In het modelbouw wereldje gebruiken we nochtans de verhouding van acht
tot een, niet alleen om esthetische redenen, maar omdat het de
wiskundige berekeningen veel eenvoudiger maakt.Terwijl dit geldt voor
gedetailleerde modellen, maar de in massa-geproduceerde figuren
weerspiegelen nauwelijks of zelden deze regels. In een poging om een
groter gevoel van realisme te bieden, zijn commerciële figuren
opzettelijk langgerekt, wat resulterend in overdreven grote en
ongewoon brede menselijke wezens. Om deze tendens tegen te gaan
gebruik best dan de volgende analyse als leidraad bij het aanpassing
van uw eigen model figuren.
Pic
Door het bestuderen van onze tekeningen kunnen de volgende regels
geidentificeerd worden.
Met behulp van het hoofd als de maateenheid, is de totale hoogte is
acht maal deze maateenheid. Als volgt verdeeld:
- De onderkant van het tweede achtste reikt tot de tepels,
- Het derde achtste valt binnen het gebied van de taille,
- Het vierde achtste reikt het bekken en lies,
- Het vijfde achtste reikt halverwege de dijen,
- Het zesde achtste reikt tot de onderkant van de knieschijven,
- Het zevende achtstede zevende valt halverwege de schenen en
- Het laatste achtste bereikt de zolen van de voeten.
Een arm uitgestrekt onder een hoek van 90 ° ten opzichte van het
lichaam heeft als lengte drie achtsten van het lichaam, van de top van
de vingertoppen tot de schouder, dit wordt de helft van de
lichaamslengte tussen de vingertoppen en het lichaam hartlijn.
De hartlijn splitst het lichaam in tweeën, waardoor het lichaam een
breedte van bijna twee 'koppen' - dat wil zeggen een kwart van zijn
hoogte, heeft.
Bemerk even dat de as van een opgeheven arm - op de tekening - zich
iets boven het midden van het tweede achtste bevindt.
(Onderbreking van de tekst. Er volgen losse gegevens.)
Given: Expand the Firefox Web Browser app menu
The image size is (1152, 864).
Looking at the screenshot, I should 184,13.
Kijk ook even
waar de elleboog en de pols zich bevinden: de elleboog op drie achten
in neerwaardse zin en de pols op de helft van de lichaamslengte. Ten
slotte de hand, gemeten vanaf de pols, is iets kleiner dan het gezicht
van kaaklijn naar de top van het hoofd.
Het hoofd.
Pic
Hoewel menselijke hoofden voorkomen in een verscheidenheid van vormen
en maten, kunnen we
toch de basisfuncties van de verhoudingen van een hoofd generaliseren,
waaruit dan weer variaties kunnen worden gemaakt.
Met behulp van de hoogte van het voorhoofd als een eenheid, meet een
menselijk hoofd drie en een halve eenheden.
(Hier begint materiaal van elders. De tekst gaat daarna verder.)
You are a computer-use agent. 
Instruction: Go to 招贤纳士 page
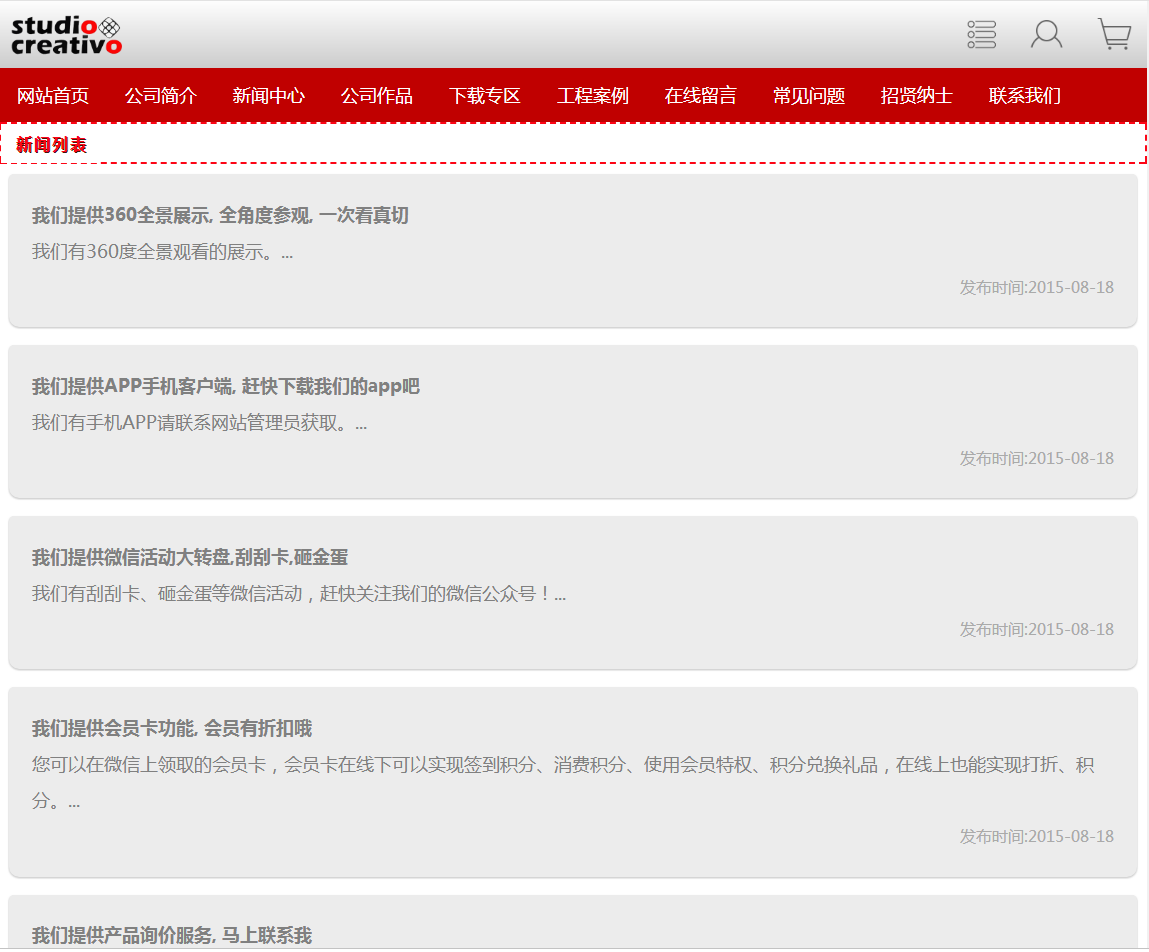click(917, 96)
- Het eerste deel reikt vanaf de onderkant van de kin tot de onderkant
van de neus
- Het tweede deel reikt tot de wenkbrauwen en
- Het derde deel komt tot de haargrens, met daarboven de schedel welke
een de halve eenheid bedraagt.
Deze onderverdelingen tonen aan dat de onderkant van de oren op
dezelfde hoogte is als de
onderkant van de neus en de toppen van de oren zijn op dezelfde hoogte
als de wenkbrauwen. Een belangrijk detail om te onthouden, is dat de
ogen gelegen zijn in het midden van het hoofd.
Door het tekenen van een rechte verticale lijn in het midden van
gezicht verdelen we het hoofd in
twee gelijke delen. De breedte van de neus valt precies binnen de
kloof tussen de ogen. Deze breedte
is ook dezelfde als de breedte van een oog en de breedte van de kin.
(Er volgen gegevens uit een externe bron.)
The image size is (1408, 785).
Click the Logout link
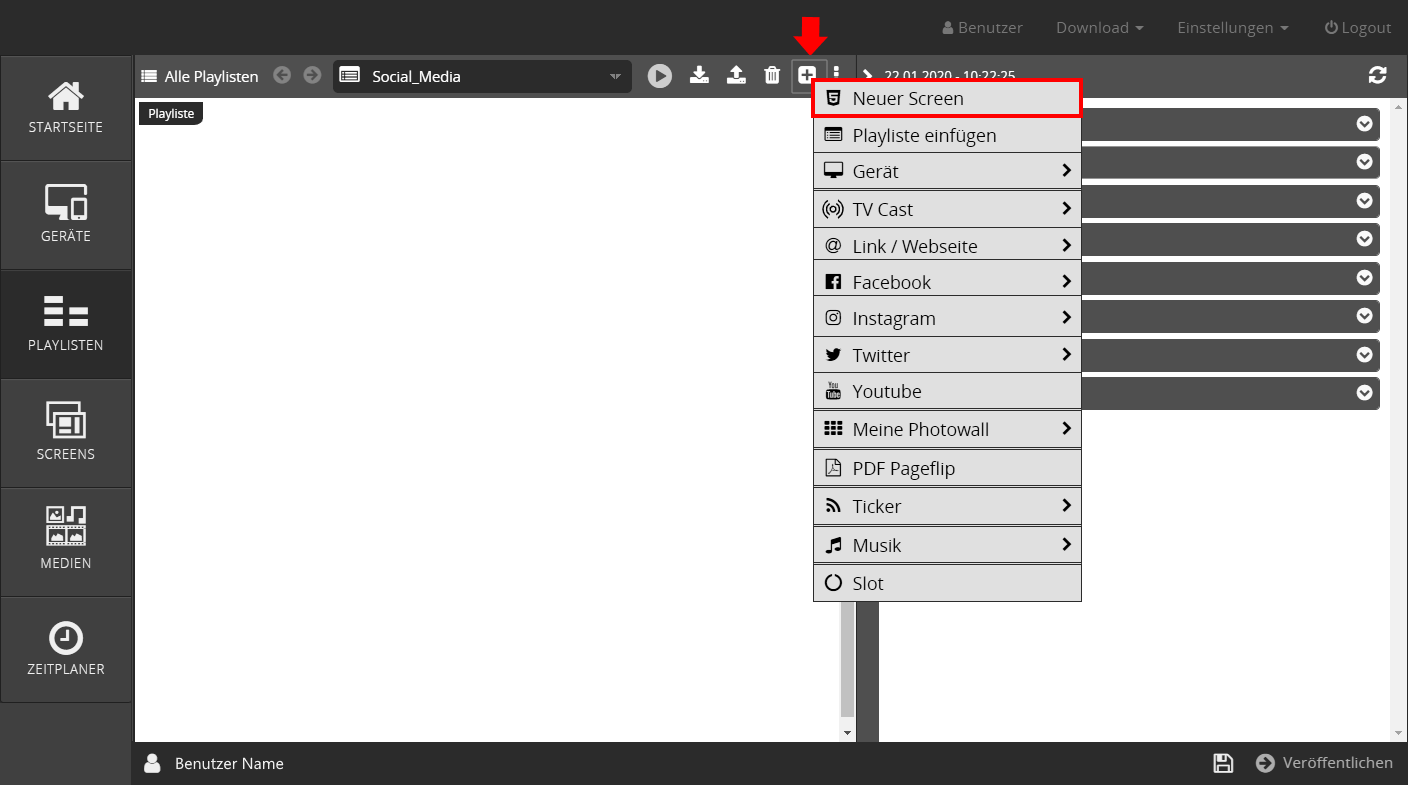click(x=1357, y=28)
De onderlip ligt binnen het
middelste deel van het onderste sectie.
Het hoofd kan ook verdeeld worden in drie en een half eenheden wanneer
we het bekijken in profiel.
De breedte van het hoofd, gezien vanaf de voorkant, is hetzelfde als
de afstand tussen de buitenste
rand van het oog en het einde van het hoofd.
Door het profiel te verdelen in drie en een half verticale delen
- het eerste deel behelst de kin, de mond, de neus, de ogen en het
voorhoofd,.
- Het tweede deel in omvat de kaak, de wang, het einde van de
wenkbrauw en de tempel
- Het derde deel bevat het oor en de achterkant van de nek.
- De achterkant van de schedel en het haar nemen dan een halve eenheid
in beslag.
Door het gebruik van deze metingen kan de modelbouwer correct
geproportioneerde hoofden maken, die op hun beurt een goede gids
kunnen zijn bij de beoordeling van verhoudingen in de vrije natuur.